Surprise, surprise! Guess who!

Some part of me was glad that it was my only choice. I like black water. I like swimming at night where creatures of purer instinct cruise. There must be a compelling reason to swim, though, or else it is cheapened. It becomes a puerile device, like bungee-jumping or the craps tables at Vegas.

People naturally think that Sanibel runs north and south, like most barrier islands on Florida’s Gulf coast. It doesn’t. It curves from east to northwest. The north windows of my house look over the bay, and that is where I
went. Putting one hand on the deck, the other on a floor-beam beneath the house, I lowered myself into the water.

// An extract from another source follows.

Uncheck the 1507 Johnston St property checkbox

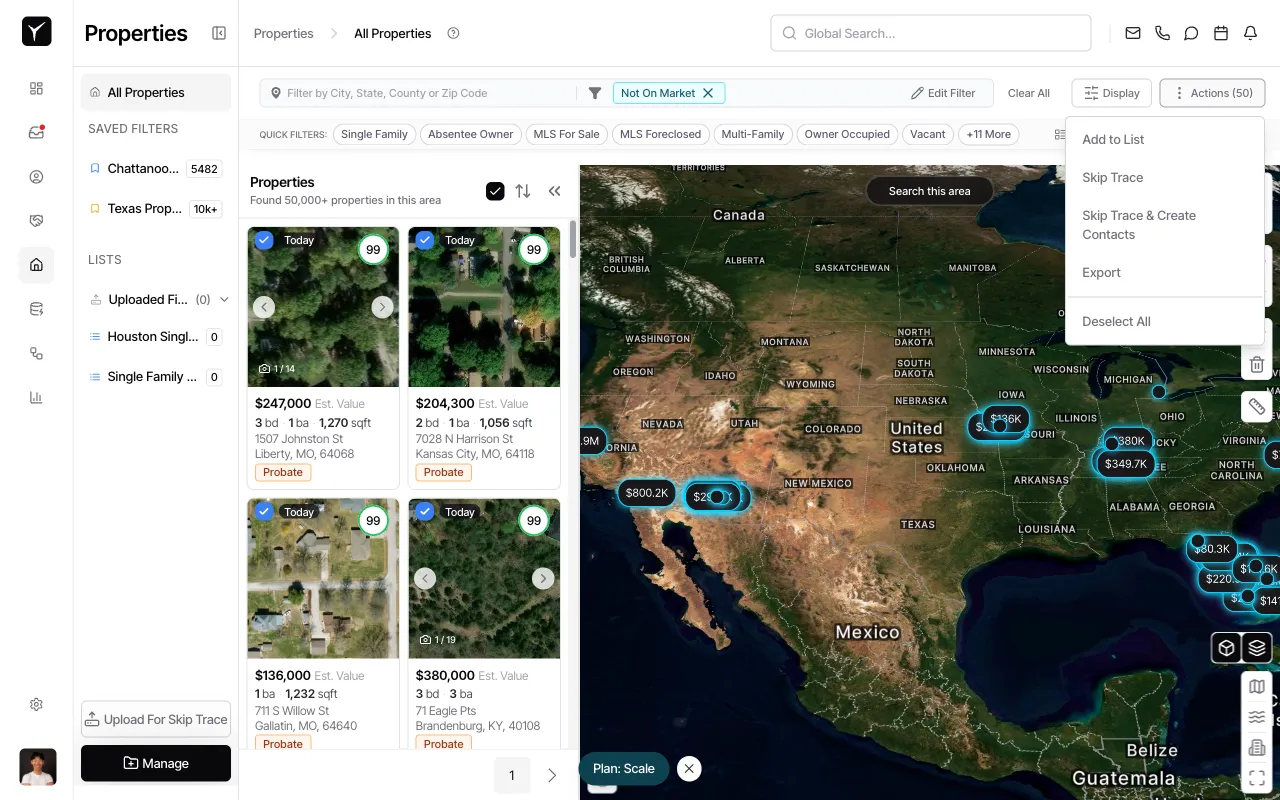click(264, 240)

The water was warmer than the air; a mixture of salt and fresh.

I released air until my feet touched bottom a few feet below, leveled off, and used the pilings to pull myself along. I did everything by feel, seeing only the bioluminescent streaks of fish as they spooked away; hearing the crackle of their fast-twitch muscle fiber as they exploded to speed.

Unexpectedly, my face pressed into thick netting. It took me a moment to realize that it was the deep-water pen where I keep big fish. Already, my navigation was off.

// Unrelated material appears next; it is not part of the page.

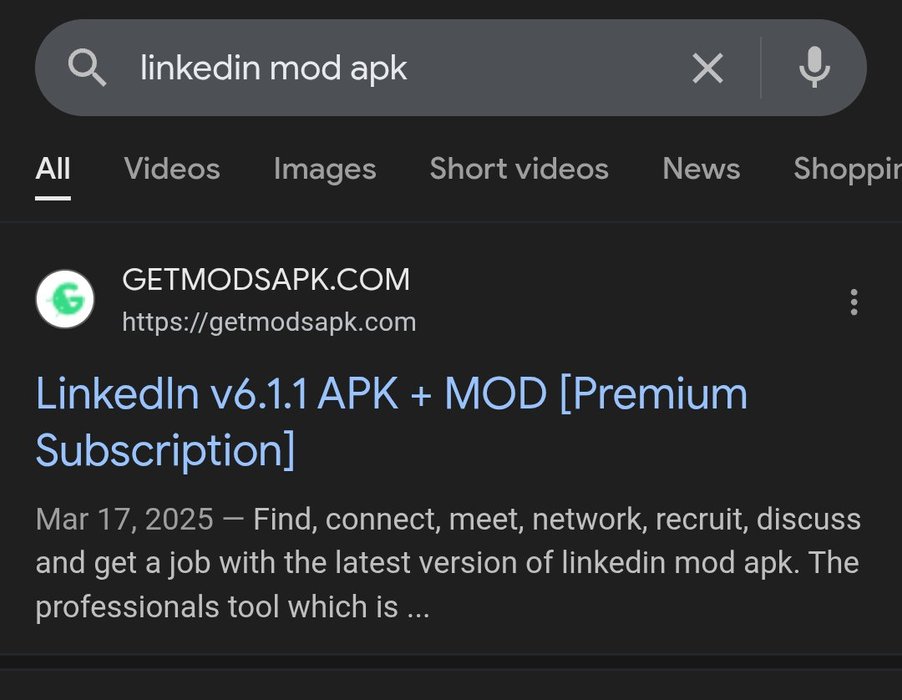Open 'LinkedIn v6.1.1 APK + MOD' result link

(391, 422)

I used the netting to pull myself along. Took my time, moving slowly to conserve oxygen. I’d been down for less than a minute. I wanted to surface far from the house.

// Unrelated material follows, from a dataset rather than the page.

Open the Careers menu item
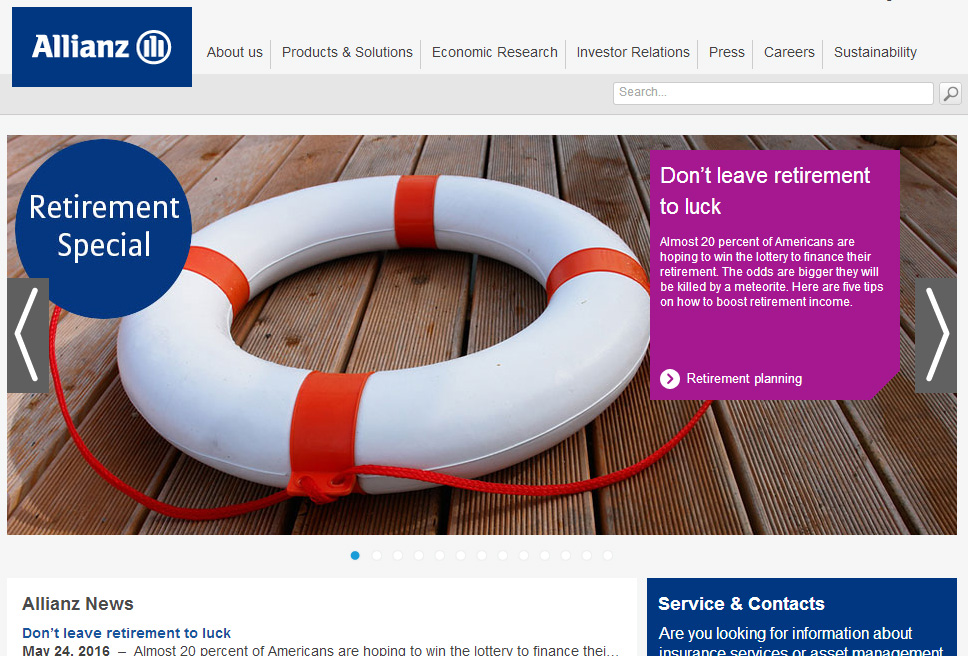tap(789, 52)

The darkness of the innermost core of the brain would be a similar darkness. It was a darkness given occasional dimension by sparkling green light: bioluminescent plankton.

How many times had I used that darkness to travel unseen? The unexpected is defined by the fears of our enemies. Always choose the unexpected route.

THUNK

I nearly panicked when I felt a creature of great mass punch me in the side. I floundered momentarily for control, then it hit me again,
thunk
. Not hard, but in a measuring, experimental way.

It took a moment for my brain to compute what had happened.

On the other side of the thick mesh I kept two big bull sharks. There was a torpedo-sized female over two hundred pounds, plus a male close to a hundred. I do ongoing
research on these unpredictable animals; animals that can be found three hundred miles up a freshwater river, or a mile below in the purest blue sea.

Now they were doing their own investigation. I could picture them circling inside the mesh, pectoral fins drooping into attack position as they touched deticles to flesh. It was an ancient interrogative: Was the thing alive? Was the thing edible?

True predators prefer darkness.

I pushed away from the netting, toward shore.

I was no different …

When I surfaced, someone was whistling …

It wasn’t a normal, cheery kind of whistle. It was a thin, absent-minded sound, made through clenched teeth, no louder than a series of harsh breaths.

We all do it. A tune gets into our brain. We don’t know it’s there. During moments of deepest concentration, it slips out, a subliminal backdrop to the work at hand.

This man must have been a romantic. It was one of those old country-western torch tunes. I could hear little bits and snatches of it, as I drifted toward him through the fog. Couldn’t identify it. Kept listening.

He was standing on the bank, near the steps of the boardwalk. He was a black, vertical shape in the drifting plateaus of mist. I knew he was trying to decipher the obvious: Was the house occupied? Would someone awaken if he crept out, cut the lines to one of my boats and paddled it away?

Was he wearing something over his face?

The cloud parted momentarily. Yes. A tall man. Perhaps wide. A ball cap backwards on his head, a dark scarf tied over his nose.

The curtain closed and he vanished.

But I could still hear his absent-minded whistling …

The reason we remember song lyrics more easily than poetry is that music is stored in the cleaner, mathematical side of our brains. Poetry is shoveled into the cluttered, creative side.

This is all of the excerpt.